(Kelime ve öğe konumlandırma verileri)
==========

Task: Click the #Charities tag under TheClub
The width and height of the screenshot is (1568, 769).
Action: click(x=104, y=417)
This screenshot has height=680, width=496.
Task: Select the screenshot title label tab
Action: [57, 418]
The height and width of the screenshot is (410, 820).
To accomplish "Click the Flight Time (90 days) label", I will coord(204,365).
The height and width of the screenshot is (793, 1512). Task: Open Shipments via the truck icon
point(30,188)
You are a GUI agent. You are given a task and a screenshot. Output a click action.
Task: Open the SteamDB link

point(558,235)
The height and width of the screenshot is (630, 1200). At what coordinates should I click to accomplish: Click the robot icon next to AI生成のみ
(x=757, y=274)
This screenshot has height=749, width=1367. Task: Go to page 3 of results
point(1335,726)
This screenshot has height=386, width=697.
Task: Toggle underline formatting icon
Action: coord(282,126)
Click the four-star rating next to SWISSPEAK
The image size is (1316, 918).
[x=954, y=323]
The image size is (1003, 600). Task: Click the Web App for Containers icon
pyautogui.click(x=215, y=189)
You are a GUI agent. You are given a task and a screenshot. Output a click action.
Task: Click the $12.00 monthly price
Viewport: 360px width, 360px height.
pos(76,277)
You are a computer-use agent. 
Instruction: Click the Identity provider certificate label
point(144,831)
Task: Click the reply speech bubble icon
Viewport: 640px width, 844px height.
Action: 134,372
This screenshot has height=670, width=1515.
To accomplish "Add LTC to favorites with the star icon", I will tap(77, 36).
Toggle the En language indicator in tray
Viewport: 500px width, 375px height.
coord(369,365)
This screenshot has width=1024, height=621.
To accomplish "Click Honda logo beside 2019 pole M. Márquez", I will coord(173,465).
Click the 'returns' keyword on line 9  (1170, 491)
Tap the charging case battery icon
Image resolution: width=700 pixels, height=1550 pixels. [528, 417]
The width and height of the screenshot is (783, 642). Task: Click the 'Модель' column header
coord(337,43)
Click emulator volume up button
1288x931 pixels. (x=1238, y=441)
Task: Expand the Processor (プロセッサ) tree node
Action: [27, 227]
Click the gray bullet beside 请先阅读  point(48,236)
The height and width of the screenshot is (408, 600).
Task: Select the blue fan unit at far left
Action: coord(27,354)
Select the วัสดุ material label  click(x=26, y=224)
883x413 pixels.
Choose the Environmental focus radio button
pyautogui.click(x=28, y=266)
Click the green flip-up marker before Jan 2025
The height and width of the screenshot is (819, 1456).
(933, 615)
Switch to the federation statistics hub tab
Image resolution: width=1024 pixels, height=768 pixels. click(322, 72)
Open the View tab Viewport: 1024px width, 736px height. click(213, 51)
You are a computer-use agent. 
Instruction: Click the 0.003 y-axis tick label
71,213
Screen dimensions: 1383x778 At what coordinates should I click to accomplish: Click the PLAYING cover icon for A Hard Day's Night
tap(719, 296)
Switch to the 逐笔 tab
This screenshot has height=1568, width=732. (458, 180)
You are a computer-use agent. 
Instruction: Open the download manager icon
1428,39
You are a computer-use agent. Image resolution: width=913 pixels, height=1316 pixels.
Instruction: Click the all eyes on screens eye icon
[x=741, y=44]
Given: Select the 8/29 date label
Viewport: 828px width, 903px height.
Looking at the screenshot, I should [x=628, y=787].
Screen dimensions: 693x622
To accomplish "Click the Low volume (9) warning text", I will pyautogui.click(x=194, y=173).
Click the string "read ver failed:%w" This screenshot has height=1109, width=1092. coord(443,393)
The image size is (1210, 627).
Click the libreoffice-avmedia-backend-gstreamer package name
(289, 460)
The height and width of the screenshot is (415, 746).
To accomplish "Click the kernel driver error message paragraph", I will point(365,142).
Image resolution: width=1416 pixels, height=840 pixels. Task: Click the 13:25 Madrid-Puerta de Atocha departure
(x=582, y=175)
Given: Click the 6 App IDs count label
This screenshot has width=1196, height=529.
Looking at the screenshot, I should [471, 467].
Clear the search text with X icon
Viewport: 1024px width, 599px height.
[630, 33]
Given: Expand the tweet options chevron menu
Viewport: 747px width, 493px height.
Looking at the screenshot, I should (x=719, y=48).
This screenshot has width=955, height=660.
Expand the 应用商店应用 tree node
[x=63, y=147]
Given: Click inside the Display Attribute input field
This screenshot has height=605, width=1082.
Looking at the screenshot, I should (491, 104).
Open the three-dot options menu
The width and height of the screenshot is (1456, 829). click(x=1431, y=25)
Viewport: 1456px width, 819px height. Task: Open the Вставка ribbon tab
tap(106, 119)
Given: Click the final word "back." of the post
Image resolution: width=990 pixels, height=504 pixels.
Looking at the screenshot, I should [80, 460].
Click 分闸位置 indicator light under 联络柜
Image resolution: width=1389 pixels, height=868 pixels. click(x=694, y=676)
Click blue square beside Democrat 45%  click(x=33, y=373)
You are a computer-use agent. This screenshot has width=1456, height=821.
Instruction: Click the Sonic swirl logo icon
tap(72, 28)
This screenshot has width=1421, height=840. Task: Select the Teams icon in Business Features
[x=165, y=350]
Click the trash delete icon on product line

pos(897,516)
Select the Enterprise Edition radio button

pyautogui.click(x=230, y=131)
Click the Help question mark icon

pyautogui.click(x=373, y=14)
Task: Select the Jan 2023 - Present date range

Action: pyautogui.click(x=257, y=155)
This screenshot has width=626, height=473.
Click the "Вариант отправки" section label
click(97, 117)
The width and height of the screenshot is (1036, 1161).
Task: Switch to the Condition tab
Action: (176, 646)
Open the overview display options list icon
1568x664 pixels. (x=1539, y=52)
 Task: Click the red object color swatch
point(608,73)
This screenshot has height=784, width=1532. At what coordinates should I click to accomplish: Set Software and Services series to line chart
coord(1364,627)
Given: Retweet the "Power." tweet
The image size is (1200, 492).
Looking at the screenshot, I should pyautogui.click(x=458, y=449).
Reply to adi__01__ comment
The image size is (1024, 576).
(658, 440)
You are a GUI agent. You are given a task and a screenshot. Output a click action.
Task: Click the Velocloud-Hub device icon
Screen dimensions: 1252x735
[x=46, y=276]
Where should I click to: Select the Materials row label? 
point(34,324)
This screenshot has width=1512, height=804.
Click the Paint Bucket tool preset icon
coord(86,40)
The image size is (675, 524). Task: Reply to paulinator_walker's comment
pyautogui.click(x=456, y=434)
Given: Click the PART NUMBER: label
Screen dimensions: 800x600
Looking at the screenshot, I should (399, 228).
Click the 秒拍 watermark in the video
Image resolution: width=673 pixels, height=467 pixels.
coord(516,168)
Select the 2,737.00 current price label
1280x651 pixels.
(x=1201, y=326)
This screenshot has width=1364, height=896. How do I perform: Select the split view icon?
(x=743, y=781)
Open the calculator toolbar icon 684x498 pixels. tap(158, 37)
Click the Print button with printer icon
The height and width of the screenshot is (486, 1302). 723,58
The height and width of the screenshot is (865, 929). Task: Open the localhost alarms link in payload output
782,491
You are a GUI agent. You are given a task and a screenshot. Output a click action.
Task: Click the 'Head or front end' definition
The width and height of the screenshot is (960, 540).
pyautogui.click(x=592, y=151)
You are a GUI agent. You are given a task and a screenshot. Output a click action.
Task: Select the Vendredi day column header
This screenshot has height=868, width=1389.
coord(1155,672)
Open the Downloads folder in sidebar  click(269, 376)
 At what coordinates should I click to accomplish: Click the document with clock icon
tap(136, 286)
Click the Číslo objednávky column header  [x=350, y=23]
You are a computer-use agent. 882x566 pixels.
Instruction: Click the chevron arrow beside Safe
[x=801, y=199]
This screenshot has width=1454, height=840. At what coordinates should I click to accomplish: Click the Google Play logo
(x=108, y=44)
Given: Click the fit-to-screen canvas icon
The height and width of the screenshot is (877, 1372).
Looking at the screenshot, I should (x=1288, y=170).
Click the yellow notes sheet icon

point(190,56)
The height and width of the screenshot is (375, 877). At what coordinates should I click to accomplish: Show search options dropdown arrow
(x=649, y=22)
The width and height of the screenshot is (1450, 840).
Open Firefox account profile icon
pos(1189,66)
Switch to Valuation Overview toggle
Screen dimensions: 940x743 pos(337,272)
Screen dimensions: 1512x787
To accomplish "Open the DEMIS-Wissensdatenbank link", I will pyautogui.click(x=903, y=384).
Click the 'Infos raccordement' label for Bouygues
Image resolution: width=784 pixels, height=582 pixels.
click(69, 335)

==========

Verilen problem
İlk satırdan başlayıp "[x=954, y=323]" ifadesini içeren satırla biten satırları, "SteamDB" yerine "GitHub" koyarak değiştirip yeniden yazın; geri kalan her şeyi olduğu gibi bırakın.

Alıştırma sonucu
Task: Click the #Charities tag under TheClub
The width and height of the screenshot is (1568, 769).
Action: click(x=104, y=417)
This screenshot has height=680, width=496.
Task: Select the screenshot title label tab
Action: [57, 418]
The height and width of the screenshot is (410, 820).
To accomplish "Click the Flight Time (90 days) label", I will coord(204,365).
The height and width of the screenshot is (793, 1512). Task: Open Shipments via the truck icon
point(30,188)
You are a GUI agent. You are given a task and a screenshot. Output a click action.
Task: Open the GitHub link

point(558,235)
The height and width of the screenshot is (630, 1200). At what coordinates should I click to accomplish: Click the robot icon next to AI生成のみ
(x=757, y=274)
This screenshot has height=749, width=1367. Task: Go to page 3 of results
point(1335,726)
This screenshot has height=386, width=697.
Task: Toggle underline formatting icon
Action: coord(282,126)
Click the four-star rating next to SWISSPEAK
The image size is (1316, 918).
[x=954, y=323]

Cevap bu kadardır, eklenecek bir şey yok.